New Captain Picard Series Takes 'Star Trek' Timeline Beyond 'Deep Space Nine'
Star Trek: Discovery showrunner Alex Kurtzman announced the long-rumored Captain Picard series at the Star Trek Las Vegas convention, introducing actor Patrick Stewart to describe the iconic character's return.
"I've been spending a lot of time recently watching Star Trek: The Next Generation, including episodes I've never seen before, which was fun and exciting," Stewart told the assembled crowd. "Jean-Luc Picard is back."
Still early in development, Stewart could only provide some loose parameters. "He may not, and I stress may not , be a captain anymore. He may not be the Jean-Luc that you recognize and know so well," Stewart said. "Twenty years will have passed, which is more or less exactly the time between the very last movie—Nemesis—and today."
The timeline described by Stewart means the new series will finally show us what many Star Trek fans had hoped to see when Discovery was first announced: the timeline after the events of Deep Space Nine.
All of Star Trek is set in a roughly 225-year period, between the events of Star Trek: Enterprise, which opens in 2151, and the aftermath of Star Trek: Nemesis, which saw the death of Praetor Shinzon (Tom Hardy) in 2379 and the renewed possibility of peace between the Federation and the Romulan Empire. This new series will jump forward, to the turn of a new century.
Captain Picard's life after Nemesis has already been described in novels and comics, though it's unlikely the new series will adhere to the future timeline developed outside the scope of TV shows and movies. Some of the landmark events include a disastrous Borg invasion, a rival diplomatic pact to rival The Federation and Picard's career as an ambassador.
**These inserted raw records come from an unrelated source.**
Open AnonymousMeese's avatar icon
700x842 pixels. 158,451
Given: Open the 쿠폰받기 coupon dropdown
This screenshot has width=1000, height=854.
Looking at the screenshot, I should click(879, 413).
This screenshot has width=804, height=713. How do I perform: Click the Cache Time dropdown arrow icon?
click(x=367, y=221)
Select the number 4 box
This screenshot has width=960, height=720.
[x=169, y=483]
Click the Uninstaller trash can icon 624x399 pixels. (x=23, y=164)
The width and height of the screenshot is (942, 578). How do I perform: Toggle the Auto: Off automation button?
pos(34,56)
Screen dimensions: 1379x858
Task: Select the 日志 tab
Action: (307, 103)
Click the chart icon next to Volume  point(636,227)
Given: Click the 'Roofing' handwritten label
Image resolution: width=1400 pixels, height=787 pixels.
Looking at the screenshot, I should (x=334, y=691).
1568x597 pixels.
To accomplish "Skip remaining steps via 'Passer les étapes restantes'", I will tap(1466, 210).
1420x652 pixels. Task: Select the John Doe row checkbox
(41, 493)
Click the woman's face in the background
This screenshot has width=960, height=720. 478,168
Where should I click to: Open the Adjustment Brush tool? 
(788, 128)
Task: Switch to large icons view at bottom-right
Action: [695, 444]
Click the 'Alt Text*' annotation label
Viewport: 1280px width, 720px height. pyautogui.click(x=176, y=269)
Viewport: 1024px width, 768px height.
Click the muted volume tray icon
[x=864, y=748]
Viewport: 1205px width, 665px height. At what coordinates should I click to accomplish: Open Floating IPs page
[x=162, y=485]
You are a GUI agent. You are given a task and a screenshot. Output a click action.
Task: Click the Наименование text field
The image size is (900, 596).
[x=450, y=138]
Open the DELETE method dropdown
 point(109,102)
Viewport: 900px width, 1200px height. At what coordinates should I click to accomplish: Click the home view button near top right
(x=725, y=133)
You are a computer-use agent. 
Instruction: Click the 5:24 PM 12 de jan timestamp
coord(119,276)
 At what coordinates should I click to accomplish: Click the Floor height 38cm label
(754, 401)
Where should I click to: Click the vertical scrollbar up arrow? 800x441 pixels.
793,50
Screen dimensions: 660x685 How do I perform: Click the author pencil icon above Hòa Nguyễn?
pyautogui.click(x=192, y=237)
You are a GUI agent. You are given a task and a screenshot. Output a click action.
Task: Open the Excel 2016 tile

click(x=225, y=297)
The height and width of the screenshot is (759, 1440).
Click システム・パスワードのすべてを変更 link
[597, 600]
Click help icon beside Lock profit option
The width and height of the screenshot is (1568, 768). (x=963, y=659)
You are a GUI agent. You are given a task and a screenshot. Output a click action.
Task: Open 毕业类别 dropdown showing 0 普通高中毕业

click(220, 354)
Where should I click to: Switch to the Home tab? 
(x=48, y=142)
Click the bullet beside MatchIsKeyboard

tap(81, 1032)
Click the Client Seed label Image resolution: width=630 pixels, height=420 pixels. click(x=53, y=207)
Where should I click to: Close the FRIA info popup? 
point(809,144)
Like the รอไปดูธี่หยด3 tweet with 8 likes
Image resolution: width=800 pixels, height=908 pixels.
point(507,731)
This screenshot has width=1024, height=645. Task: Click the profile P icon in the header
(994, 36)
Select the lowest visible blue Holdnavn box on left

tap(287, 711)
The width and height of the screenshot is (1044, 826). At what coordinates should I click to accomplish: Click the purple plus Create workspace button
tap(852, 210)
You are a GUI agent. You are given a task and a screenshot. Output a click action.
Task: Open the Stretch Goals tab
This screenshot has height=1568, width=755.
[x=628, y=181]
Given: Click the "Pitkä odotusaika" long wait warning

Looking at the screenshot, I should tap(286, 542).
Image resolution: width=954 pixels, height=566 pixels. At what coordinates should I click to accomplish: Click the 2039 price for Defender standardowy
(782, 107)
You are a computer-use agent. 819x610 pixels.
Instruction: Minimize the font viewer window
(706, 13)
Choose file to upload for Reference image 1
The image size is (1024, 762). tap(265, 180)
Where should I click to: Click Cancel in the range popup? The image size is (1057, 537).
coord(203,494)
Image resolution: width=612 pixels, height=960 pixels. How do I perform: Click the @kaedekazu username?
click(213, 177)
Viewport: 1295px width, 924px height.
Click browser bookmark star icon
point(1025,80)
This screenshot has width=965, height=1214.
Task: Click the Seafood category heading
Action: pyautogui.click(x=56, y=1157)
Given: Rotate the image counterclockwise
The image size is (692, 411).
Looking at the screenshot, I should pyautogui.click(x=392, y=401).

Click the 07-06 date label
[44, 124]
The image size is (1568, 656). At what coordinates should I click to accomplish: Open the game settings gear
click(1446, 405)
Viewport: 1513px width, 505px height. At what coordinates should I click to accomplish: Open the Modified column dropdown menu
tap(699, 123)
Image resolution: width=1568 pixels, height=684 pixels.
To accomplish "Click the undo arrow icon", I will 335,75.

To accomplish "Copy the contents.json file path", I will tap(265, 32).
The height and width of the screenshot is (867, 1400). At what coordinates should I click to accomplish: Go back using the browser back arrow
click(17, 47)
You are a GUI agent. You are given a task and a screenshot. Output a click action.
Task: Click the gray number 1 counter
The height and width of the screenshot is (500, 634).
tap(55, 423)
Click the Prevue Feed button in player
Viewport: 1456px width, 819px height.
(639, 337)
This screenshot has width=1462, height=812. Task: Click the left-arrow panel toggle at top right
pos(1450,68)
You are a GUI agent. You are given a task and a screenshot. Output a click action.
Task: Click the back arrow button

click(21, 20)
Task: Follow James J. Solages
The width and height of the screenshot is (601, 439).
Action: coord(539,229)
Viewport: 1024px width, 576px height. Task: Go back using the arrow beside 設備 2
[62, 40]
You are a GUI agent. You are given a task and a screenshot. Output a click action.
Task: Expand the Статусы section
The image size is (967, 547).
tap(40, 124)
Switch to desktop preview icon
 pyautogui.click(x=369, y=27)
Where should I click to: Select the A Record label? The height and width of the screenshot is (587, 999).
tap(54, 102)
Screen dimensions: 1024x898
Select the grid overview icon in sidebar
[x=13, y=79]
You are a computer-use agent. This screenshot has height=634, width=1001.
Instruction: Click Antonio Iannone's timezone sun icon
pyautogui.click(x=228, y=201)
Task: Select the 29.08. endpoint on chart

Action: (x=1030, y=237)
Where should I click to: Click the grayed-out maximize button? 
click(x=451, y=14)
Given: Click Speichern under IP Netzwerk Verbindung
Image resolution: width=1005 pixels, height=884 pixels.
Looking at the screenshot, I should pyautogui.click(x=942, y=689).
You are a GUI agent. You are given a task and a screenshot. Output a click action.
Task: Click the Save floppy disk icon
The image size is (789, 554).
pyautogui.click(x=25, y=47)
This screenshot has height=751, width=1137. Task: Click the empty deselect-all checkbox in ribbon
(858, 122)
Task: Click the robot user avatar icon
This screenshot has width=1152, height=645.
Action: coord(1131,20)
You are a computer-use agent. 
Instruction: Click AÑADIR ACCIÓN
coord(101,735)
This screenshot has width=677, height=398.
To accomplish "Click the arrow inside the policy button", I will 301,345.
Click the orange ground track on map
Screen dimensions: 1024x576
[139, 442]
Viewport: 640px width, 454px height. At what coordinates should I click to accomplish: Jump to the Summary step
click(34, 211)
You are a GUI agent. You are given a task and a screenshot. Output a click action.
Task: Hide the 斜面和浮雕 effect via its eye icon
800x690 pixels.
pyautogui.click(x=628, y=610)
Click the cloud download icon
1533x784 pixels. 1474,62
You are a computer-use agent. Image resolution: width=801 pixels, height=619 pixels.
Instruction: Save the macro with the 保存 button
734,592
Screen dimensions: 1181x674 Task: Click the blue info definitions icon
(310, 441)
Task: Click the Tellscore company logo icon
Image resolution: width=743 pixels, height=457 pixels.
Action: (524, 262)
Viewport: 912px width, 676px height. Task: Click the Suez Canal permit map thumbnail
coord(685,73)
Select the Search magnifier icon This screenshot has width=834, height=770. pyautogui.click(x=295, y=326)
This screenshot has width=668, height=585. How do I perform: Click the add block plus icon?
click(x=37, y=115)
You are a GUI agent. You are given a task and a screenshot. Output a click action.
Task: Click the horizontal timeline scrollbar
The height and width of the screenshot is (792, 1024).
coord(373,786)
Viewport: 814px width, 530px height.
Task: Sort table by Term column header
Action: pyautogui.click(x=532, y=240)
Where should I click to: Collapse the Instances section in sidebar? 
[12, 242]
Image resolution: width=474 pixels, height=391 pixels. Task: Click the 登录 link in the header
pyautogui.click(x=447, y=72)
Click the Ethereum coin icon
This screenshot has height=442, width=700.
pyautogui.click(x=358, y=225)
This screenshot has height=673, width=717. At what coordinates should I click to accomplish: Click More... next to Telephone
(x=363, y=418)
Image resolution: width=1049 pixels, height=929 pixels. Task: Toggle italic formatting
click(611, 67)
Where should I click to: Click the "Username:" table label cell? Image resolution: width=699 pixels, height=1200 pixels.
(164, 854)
But more than Picard's life, the new Star Trek series will offer an opportunity to explore the future's future, moving decades beyond the last span of Federation history depicted in a TV series. For seven seasons, Deep Space Nine followed the build-up and breakout of war between the Federation and the Dominion, an ancient empire on the opposite of the galaxy, ruled by a small population of shapeshifting Changelings. Though Nemesis was set after the Dominion War, Star Trek has never explored the aftermath of that conflict in any detail, essentially abandoning storytelling in a fascinating and new galactic order.
Discovery writer Ted Sullivan credits the new show to fellow writer Kirsten Beyer, who, in addition to authoring Voyager novels, coordinates Star Trek continuity across TV, comics and books. Beyer's involvement indicates the new Picard series will be more than a side-story. The addition of Michael Chabon, Pulitzer Prize-winning author of The Amazing Adventures of Kavalier & Clay, makes the project even more interesting.
This #Picard news is very exciting. It's the brain child of our dear friend and lifelong Trek "keeper of the flame" #KirstenBeyer. This couldn't have happened to a better or more talented artist and human being! Exciting times for #StarTrek!
— Ted Sullivan (@karterhol) August 4, 2018
The new series has an opportunity to do more than explore Jean-Luc Picard; it could also unveil a whole new century of Star Trek.